[WORK INSTRUCTION]:
From the entries below, copy exactly the lines from the one that contains "[Instagram] (37, 2315)" through the one that contains "Comment (15, 1417)", both included, and only those.

***** DATASET ENTRIES

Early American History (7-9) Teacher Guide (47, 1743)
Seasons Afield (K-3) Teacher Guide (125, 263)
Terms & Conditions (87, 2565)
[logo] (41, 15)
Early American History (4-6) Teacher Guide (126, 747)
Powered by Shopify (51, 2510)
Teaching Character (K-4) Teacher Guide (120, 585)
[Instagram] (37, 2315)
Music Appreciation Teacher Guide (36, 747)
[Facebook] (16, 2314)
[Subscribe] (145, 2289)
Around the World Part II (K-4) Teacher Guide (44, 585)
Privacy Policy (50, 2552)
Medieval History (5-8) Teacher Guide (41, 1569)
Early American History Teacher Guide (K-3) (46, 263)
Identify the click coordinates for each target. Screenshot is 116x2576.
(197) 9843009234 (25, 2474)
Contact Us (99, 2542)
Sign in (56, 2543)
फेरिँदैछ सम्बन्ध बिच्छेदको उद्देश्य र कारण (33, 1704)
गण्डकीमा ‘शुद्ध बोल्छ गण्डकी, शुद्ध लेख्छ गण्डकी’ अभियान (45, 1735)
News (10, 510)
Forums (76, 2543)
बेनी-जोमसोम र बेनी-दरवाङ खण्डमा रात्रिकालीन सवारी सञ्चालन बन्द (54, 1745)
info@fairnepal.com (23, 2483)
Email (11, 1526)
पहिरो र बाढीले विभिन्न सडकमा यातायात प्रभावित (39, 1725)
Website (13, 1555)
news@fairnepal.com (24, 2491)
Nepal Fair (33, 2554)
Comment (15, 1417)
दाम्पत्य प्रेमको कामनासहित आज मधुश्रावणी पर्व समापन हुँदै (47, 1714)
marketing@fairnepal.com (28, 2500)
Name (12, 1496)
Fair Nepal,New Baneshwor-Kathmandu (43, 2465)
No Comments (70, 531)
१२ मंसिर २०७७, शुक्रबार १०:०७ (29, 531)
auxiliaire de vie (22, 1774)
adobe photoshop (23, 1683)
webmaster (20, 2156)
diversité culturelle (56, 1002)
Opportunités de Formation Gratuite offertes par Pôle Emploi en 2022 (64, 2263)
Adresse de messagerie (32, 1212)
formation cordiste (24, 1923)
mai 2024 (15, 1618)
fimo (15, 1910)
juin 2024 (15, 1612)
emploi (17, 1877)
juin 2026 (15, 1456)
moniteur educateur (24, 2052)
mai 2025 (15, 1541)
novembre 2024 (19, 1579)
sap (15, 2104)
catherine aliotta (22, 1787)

**********

[TASK SOLUTION]:
[Instagram] (37, 2315)
Music Appreciation Teacher Guide (36, 747)
[Facebook] (16, 2314)
[Subscribe] (145, 2289)
Around the World Part II (K-4) Teacher Guide (44, 585)
Privacy Policy (50, 2552)
Medieval History (5-8) Teacher Guide (41, 1569)
Early American History Teacher Guide (K-3) (46, 263)
Identify the click coordinates for each target. Screenshot is 116x2576.
(197) 9843009234 (25, 2474)
Contact Us (99, 2542)
Sign in (56, 2543)
फेरिँदैछ सम्बन्ध बिच्छेदको उद्देश्य र कारण (33, 1704)
गण्डकीमा ‘शुद्ध बोल्छ गण्डकी, शुद्ध लेख्छ गण्डकी’ अभियान (45, 1735)
News (10, 510)
Forums (76, 2543)
बेनी-जोमसोम र बेनी-दरवाङ खण्डमा रात्रिकालीन सवारी सञ्चालन बन्द (54, 1745)
info@fairnepal.com (23, 2483)
Email (11, 1526)
पहिरो र बाढीले विभिन्न सडकमा यातायात प्रभावित (39, 1725)
Website (13, 1555)
news@fairnepal.com (24, 2491)
Nepal Fair (33, 2554)
Comment (15, 1417)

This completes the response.